• INSTRUCTIONS FOR THE TASK
Across the material below, how many lines hold the word "name"? Only the number should be given.

• DATA PROVIDED
════
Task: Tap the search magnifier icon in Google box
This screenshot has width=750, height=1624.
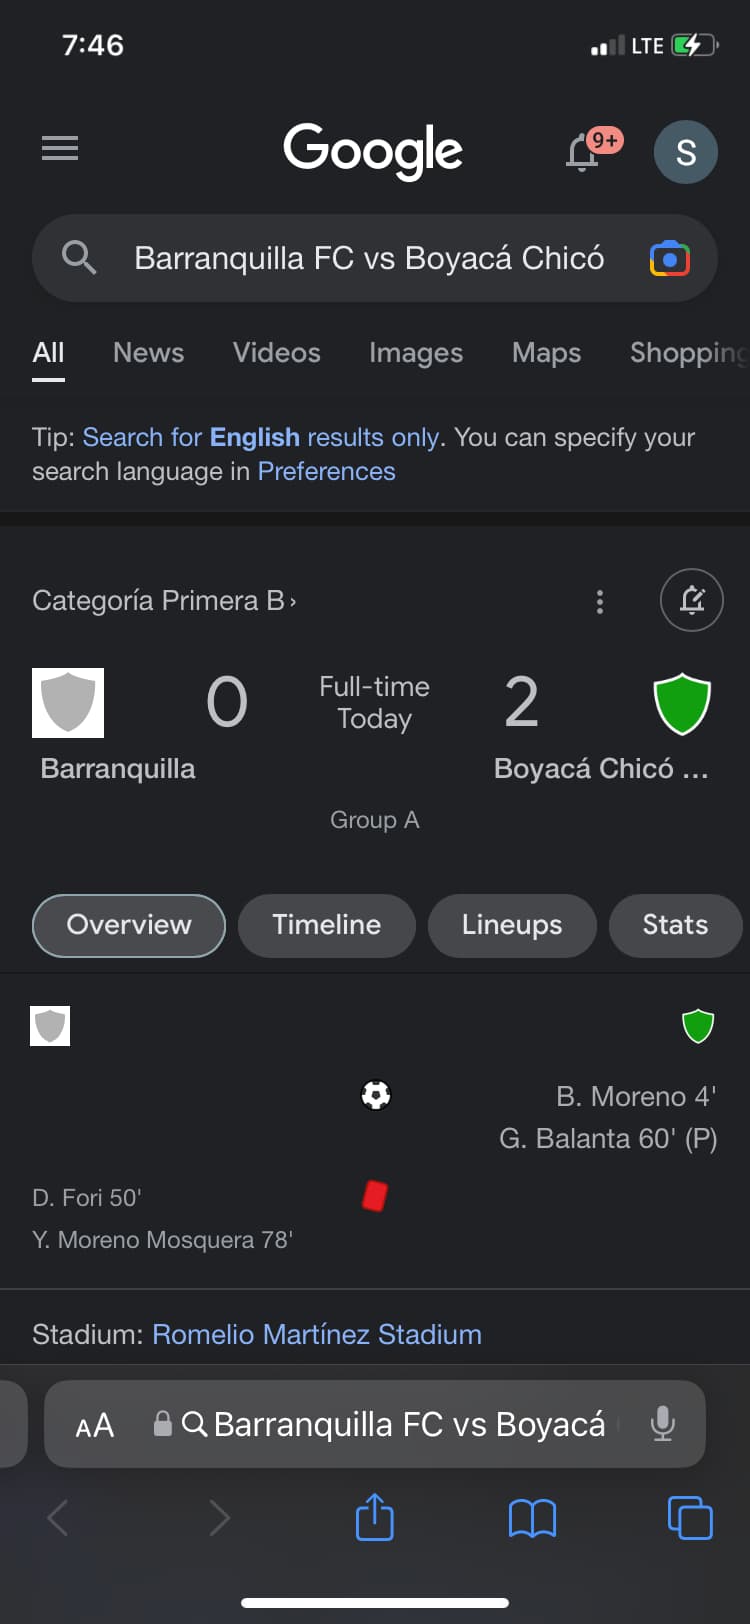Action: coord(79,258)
════
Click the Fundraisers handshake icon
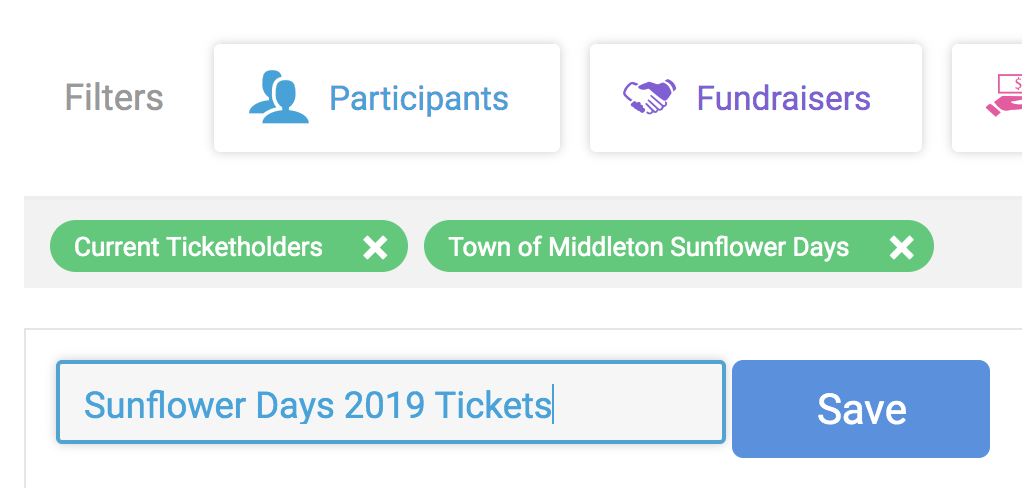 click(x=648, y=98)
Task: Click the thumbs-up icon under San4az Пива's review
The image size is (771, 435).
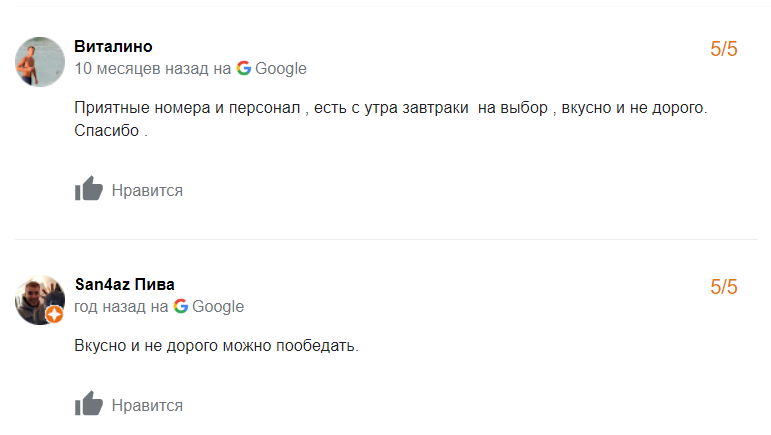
════
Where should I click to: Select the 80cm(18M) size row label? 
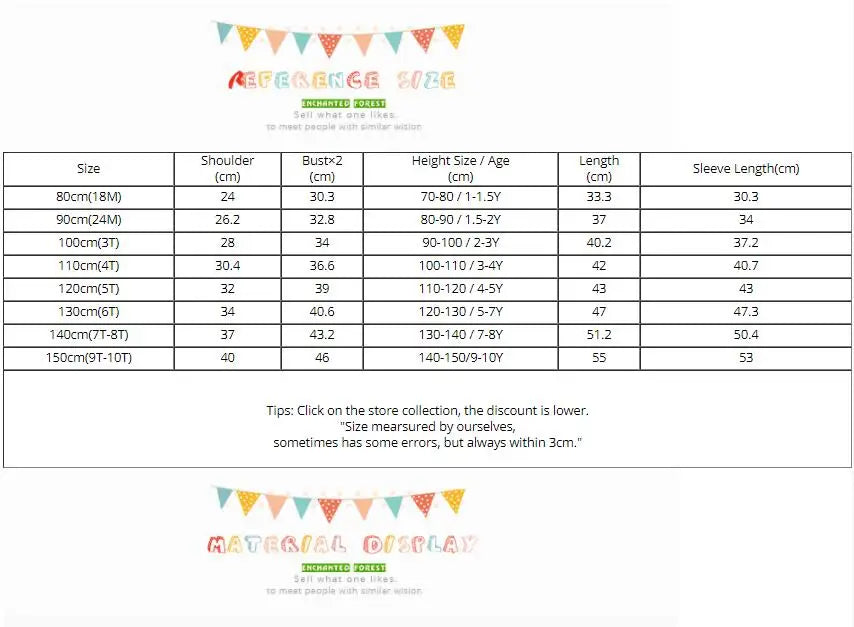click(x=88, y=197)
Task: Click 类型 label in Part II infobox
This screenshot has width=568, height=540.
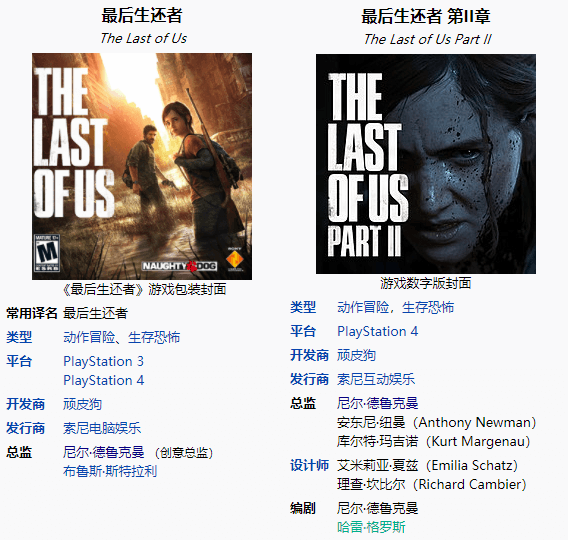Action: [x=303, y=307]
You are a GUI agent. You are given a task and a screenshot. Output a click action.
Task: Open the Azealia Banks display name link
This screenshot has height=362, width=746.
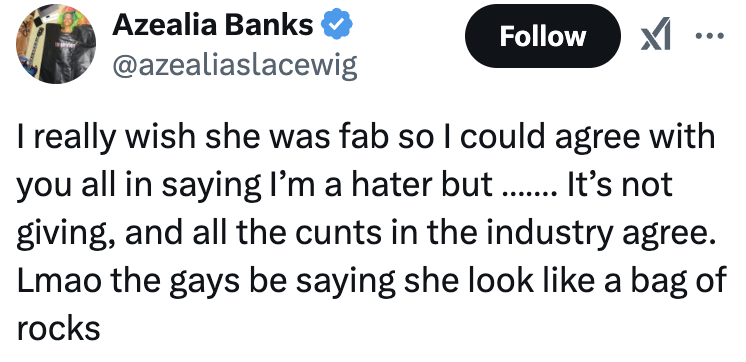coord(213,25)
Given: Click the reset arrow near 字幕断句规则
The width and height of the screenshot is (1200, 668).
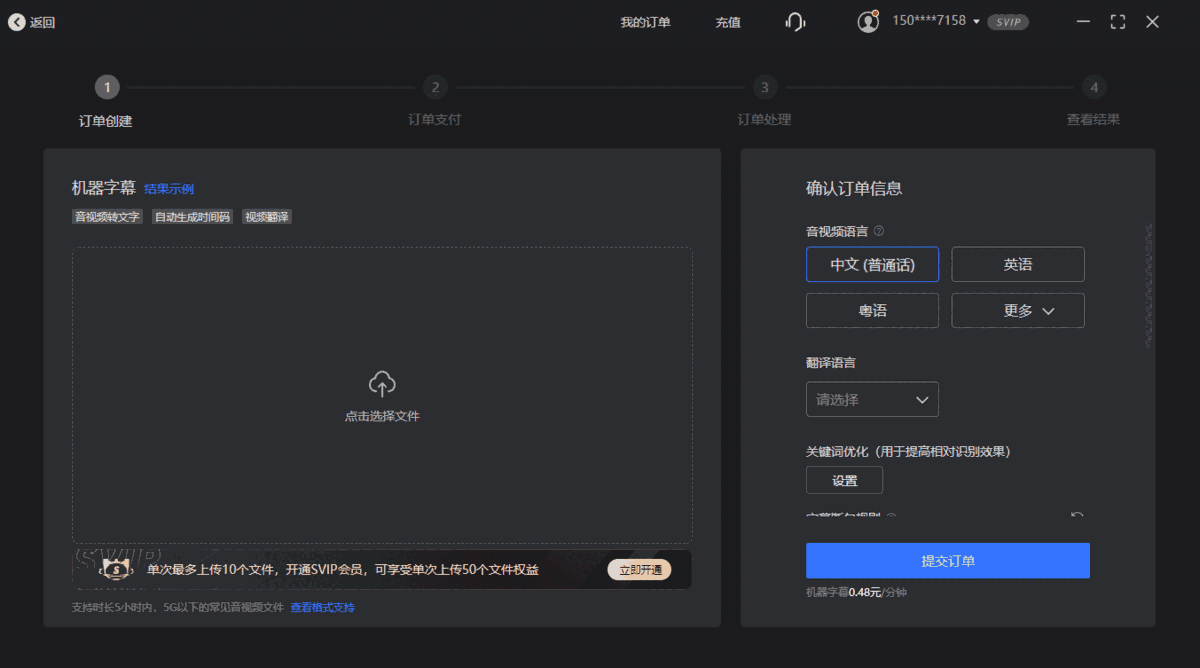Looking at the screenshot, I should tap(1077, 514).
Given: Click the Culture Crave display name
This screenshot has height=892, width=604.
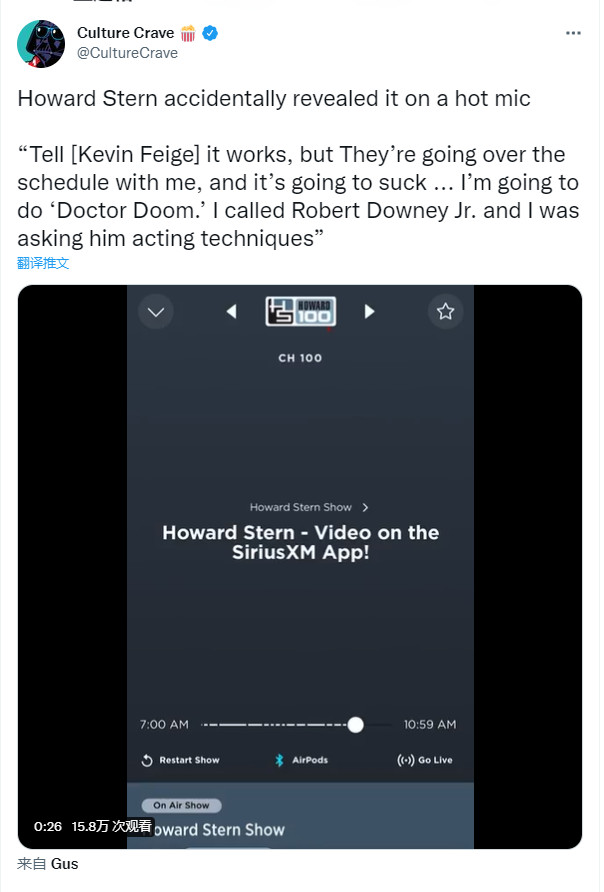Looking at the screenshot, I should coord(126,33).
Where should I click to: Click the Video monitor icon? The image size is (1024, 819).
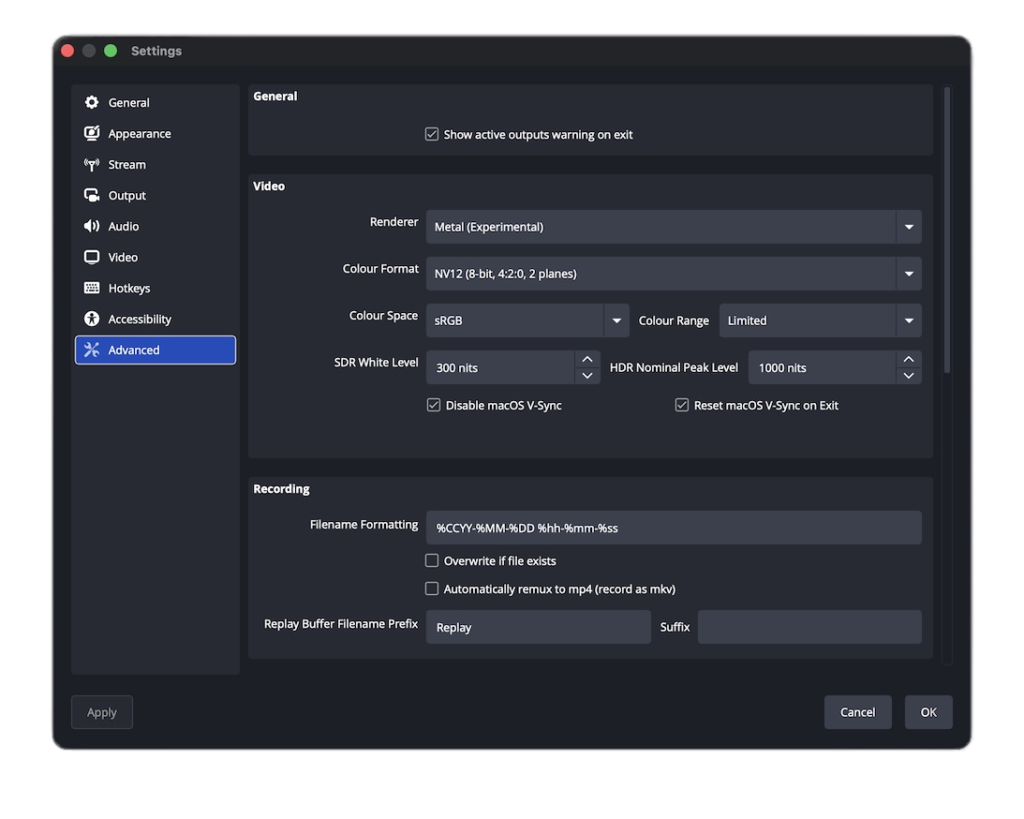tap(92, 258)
════
• TASK RESULT
2